# Strong law of large numbers - help understanding it

1. Nov 26, 2009

### WillJ

NOTE: This is a long post. If you want, you can skip ahead and start reading where I write "Things get really juicy".

The strong law of large numbers:

The stuff in parentheses is an event. But what is the sample space that that event is drawn from?

Imagine that our experiment is to select a number at random from [0,1], and we repeat this experiment in multiple trials. If we just do the experiment once, the sample space is [0,1]. If we do it twice, the sample space (if I'm not mistaken) is [0,1]X[0,1]. After 4 times, it's [0,1]X[0,1]X[0,1]X[0,1]. And so on. As the number of trials approaches infinity, our sample space approaches an infinite-dimensional sample space. The strong law of large numbers (if I'm not mistaken) says that, in this infinite-dimensional sample space (each outcome in this space being a countably-infinite string of numbers, each drawn from [0,1]), the subset of outcomes in which $$_{n}\stackrel{lim}{\rightarrow}_{\infty} \overline{X}_{n}=\mu$$ is true has probability 1, and the subset of outcomes in which that outcome is not true has probability 0.

Am I correct?
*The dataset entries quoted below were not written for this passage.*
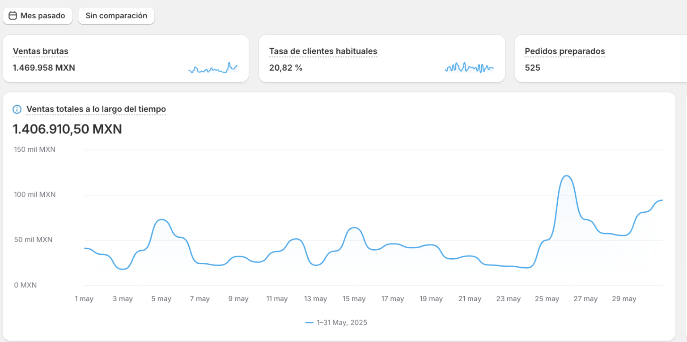Click the calendar icon in Mes pasado
Viewport: 687px width, 342px height.
tap(13, 16)
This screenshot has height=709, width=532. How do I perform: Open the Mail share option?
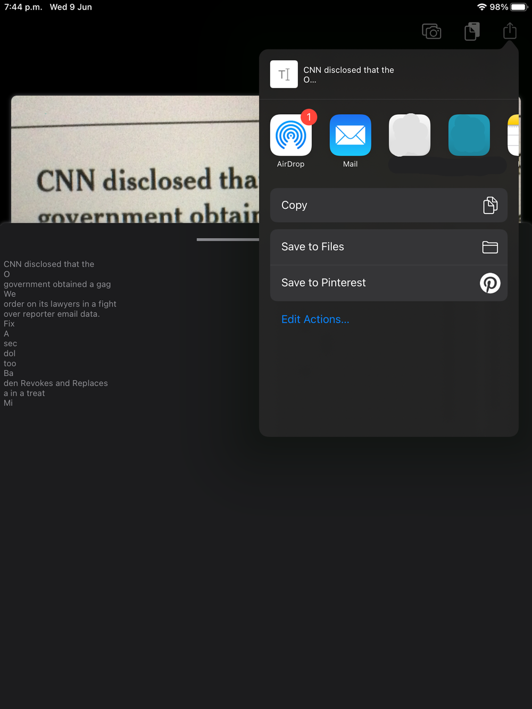(x=350, y=135)
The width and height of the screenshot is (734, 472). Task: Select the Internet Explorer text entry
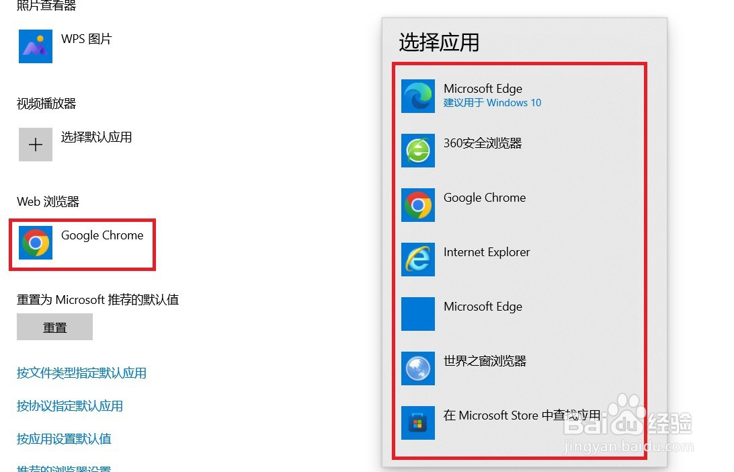[487, 252]
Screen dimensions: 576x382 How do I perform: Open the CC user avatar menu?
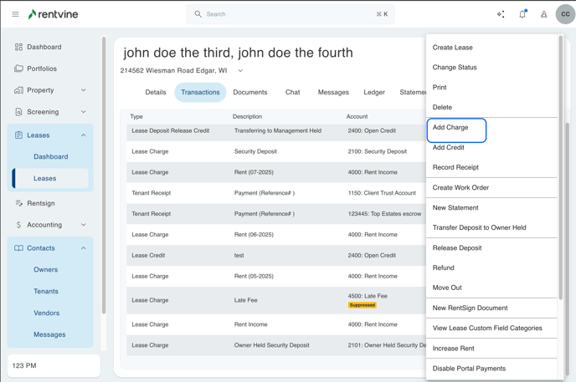(565, 14)
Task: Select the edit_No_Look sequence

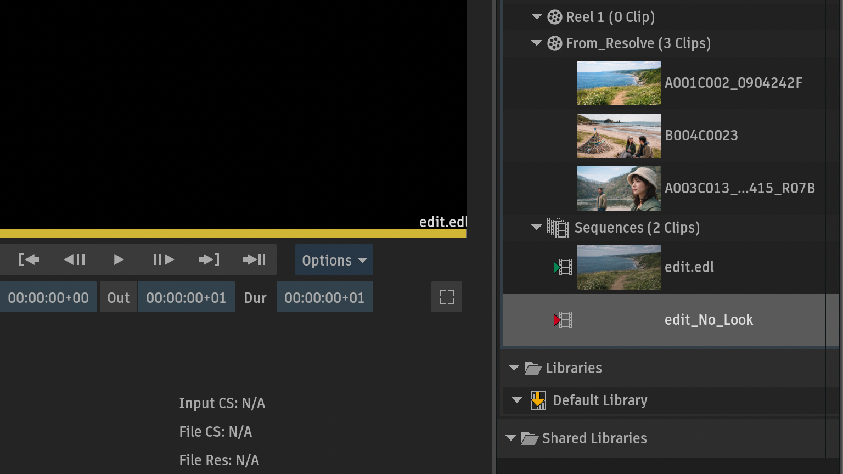Action: tap(708, 320)
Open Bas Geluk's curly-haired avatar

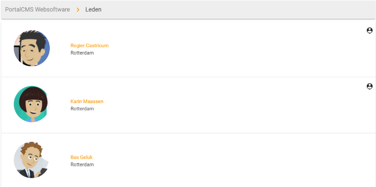(31, 160)
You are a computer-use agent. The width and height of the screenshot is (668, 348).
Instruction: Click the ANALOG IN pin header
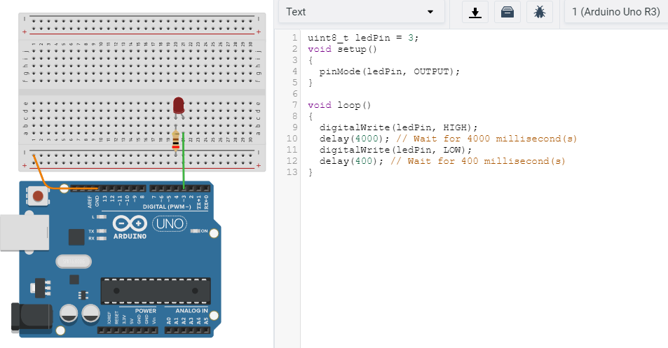pyautogui.click(x=187, y=328)
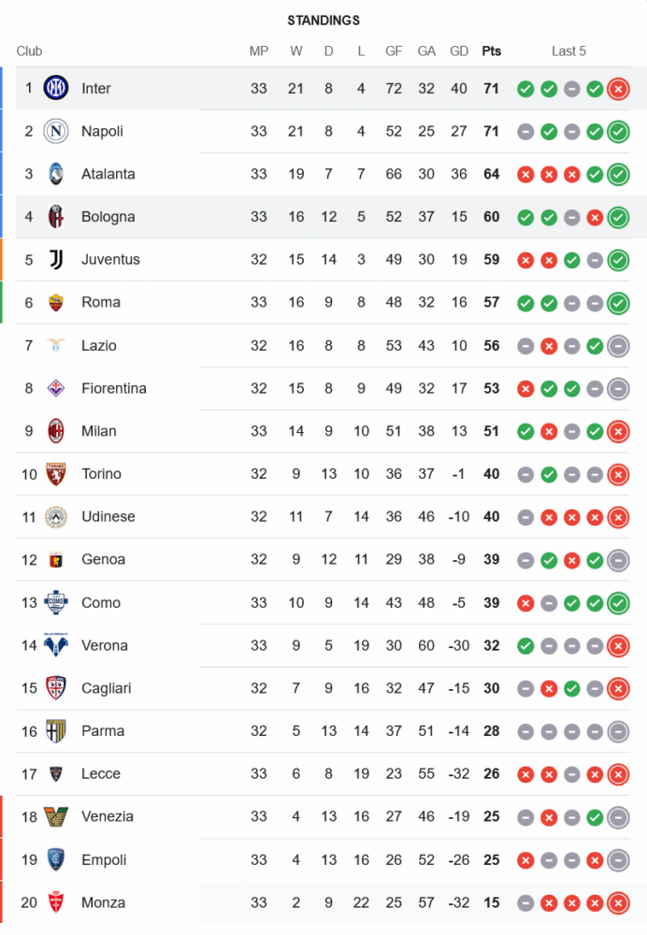The height and width of the screenshot is (935, 647).
Task: Click the Venezia club crest icon
Action: (x=56, y=816)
Or is my thinking off?

It seems more common to think of an infinite sequence of iid random variables all defined on the same sample space. (Perhaps this is actually the correct interpretation, and my interpretation above is wrong.) Repeated trials of an experiment do not fit this description (at least not directly; see below). In that case, what makes things hard to comprehend is how we can have infinitely many iid r.v.s on the same sample space. The above example doesn't work (or maybe it does; see below). If our experiment is to select a number [0,1], and we do this multiple times, and Xi is the number we select in the ith trial, and we force {Xi} to all be on the same sample space (namely [0,1]), then for any s$$\in$$[0,1], X1(s)=s, X2(s)=s,X3(s)=s, and so on, i.e. the r.v.s are all the same and thus are dependent and the SLOLN does not apply. So we have to think of r.v.s that are all different from each other, yet identically distributed, all on the same sample space ... and infinitely many of them!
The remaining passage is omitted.